(PROBLEM REQUIREMENTS): Everything from the opening line of the records below through the line with "Affiliate program (197, 1744)" must be duplicated exactly, pictures left out.

(SUPPLIED DATA):
○ ○ ○ ○ ○

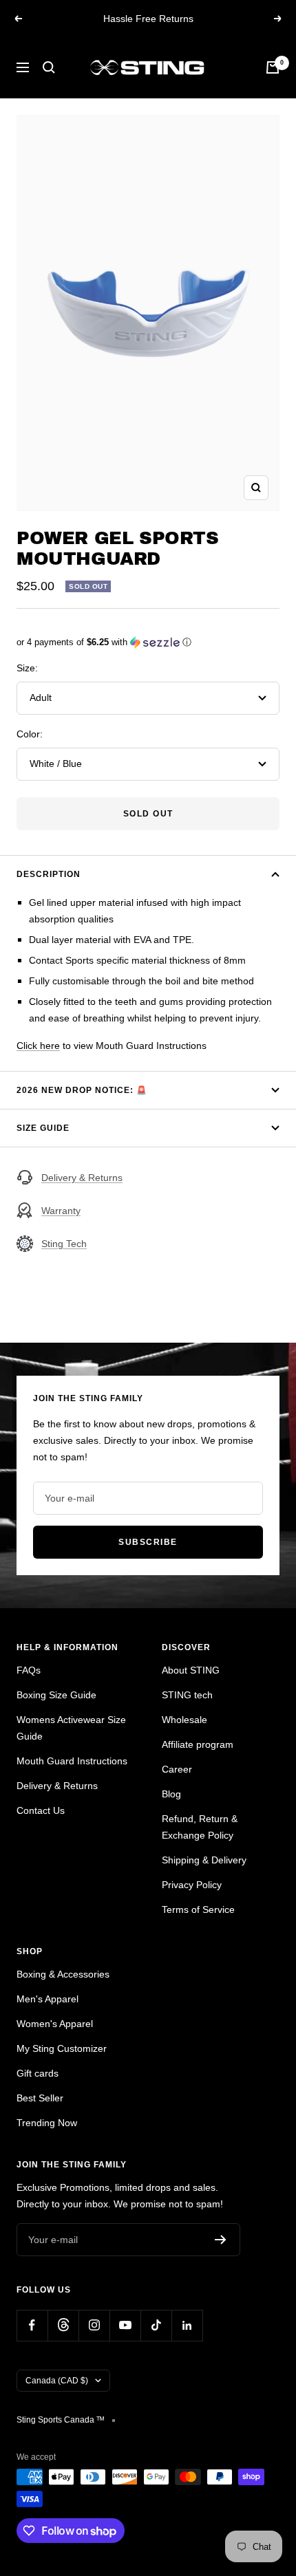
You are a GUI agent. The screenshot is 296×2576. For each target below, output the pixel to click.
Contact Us (41, 1810)
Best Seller (40, 2097)
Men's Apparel (47, 1998)
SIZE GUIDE (43, 1128)
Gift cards (38, 2073)
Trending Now (47, 2122)
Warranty (61, 1210)
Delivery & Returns (82, 1177)
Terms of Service (198, 1909)
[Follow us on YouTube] (124, 2325)
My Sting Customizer (62, 2048)
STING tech (187, 1694)
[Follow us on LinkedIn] (186, 2325)
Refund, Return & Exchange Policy (199, 1827)
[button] (148, 642)
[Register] (220, 2239)
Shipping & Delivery (204, 1859)
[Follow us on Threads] (62, 2325)
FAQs (29, 1670)
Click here (38, 1045)
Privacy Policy (192, 1884)
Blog (171, 1793)
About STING (191, 1670)
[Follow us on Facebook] (32, 2325)
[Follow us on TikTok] (155, 2325)
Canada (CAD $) (56, 2380)
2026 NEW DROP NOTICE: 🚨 (82, 1090)
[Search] (49, 67)
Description (49, 874)
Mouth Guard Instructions (72, 1760)
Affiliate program (197, 1744)
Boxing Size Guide (56, 1694)
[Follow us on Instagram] (93, 2325)
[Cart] (272, 67)
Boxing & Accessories (63, 1974)
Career (177, 1769)
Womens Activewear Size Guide (71, 1728)
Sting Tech (64, 1243)
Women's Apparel (55, 2023)
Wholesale (184, 1719)
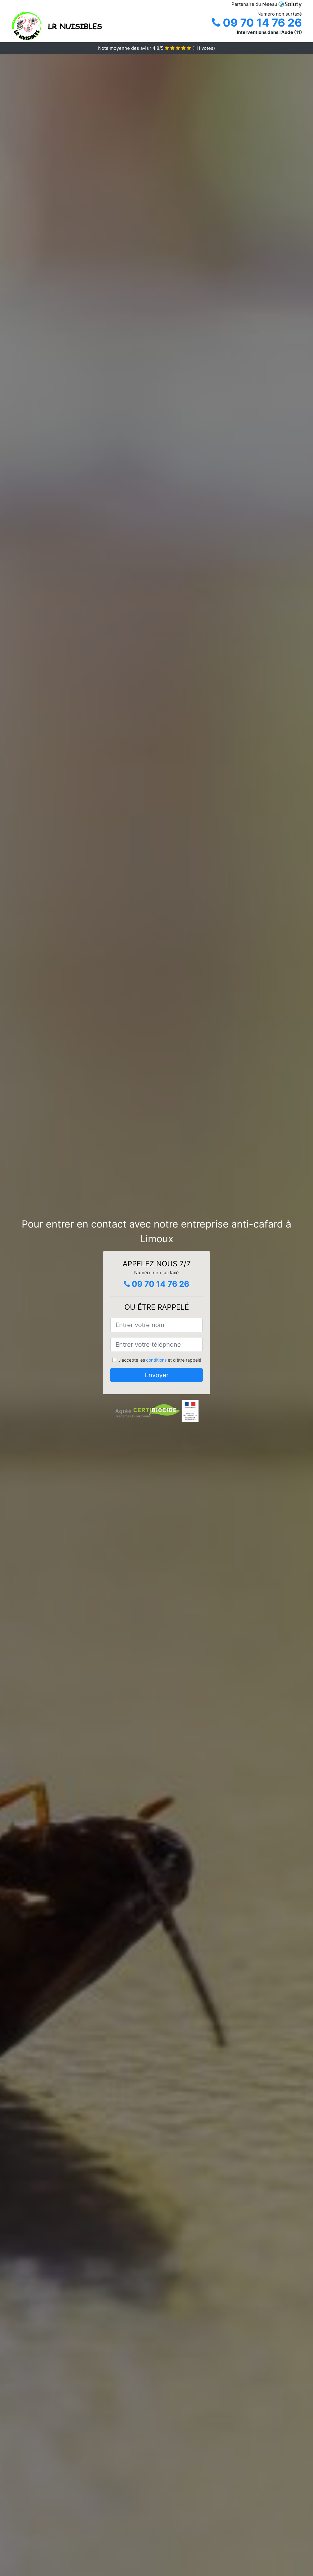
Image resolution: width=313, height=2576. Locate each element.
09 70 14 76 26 (261, 22)
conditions (156, 1360)
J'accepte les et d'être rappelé (159, 1360)
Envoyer (156, 1375)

○ ○ ○ ○ ○

(WRITTEN REPLY):
You are a GUI agent. The screenshot is 296×2576. For each target below, output the pixel to click.
Contact Us (41, 1810)
Best Seller (40, 2097)
Men's Apparel (47, 1998)
SIZE GUIDE (43, 1128)
Gift cards (38, 2073)
Trending Now (47, 2122)
Warranty (61, 1210)
Delivery & Returns (82, 1177)
Terms of Service (198, 1909)
[Follow us on YouTube] (124, 2325)
My Sting Customizer (62, 2048)
STING tech (187, 1694)
[Follow us on LinkedIn] (186, 2325)
Refund, Return & Exchange Policy (199, 1827)
[button] (148, 642)
[Register] (220, 2239)
Shipping & Delivery (204, 1859)
[Follow us on Threads] (62, 2325)
FAQs (29, 1670)
Click here (38, 1045)
Privacy Policy (192, 1884)
Blog (171, 1793)
About STING (191, 1670)
[Follow us on Facebook] (32, 2325)
[Follow us on TikTok] (155, 2325)
Canada (CAD $) (56, 2380)
2026 NEW DROP NOTICE: 🚨 (82, 1090)
[Search] (49, 67)
Description (49, 874)
Mouth Guard Instructions (72, 1760)
Affiliate program (197, 1744)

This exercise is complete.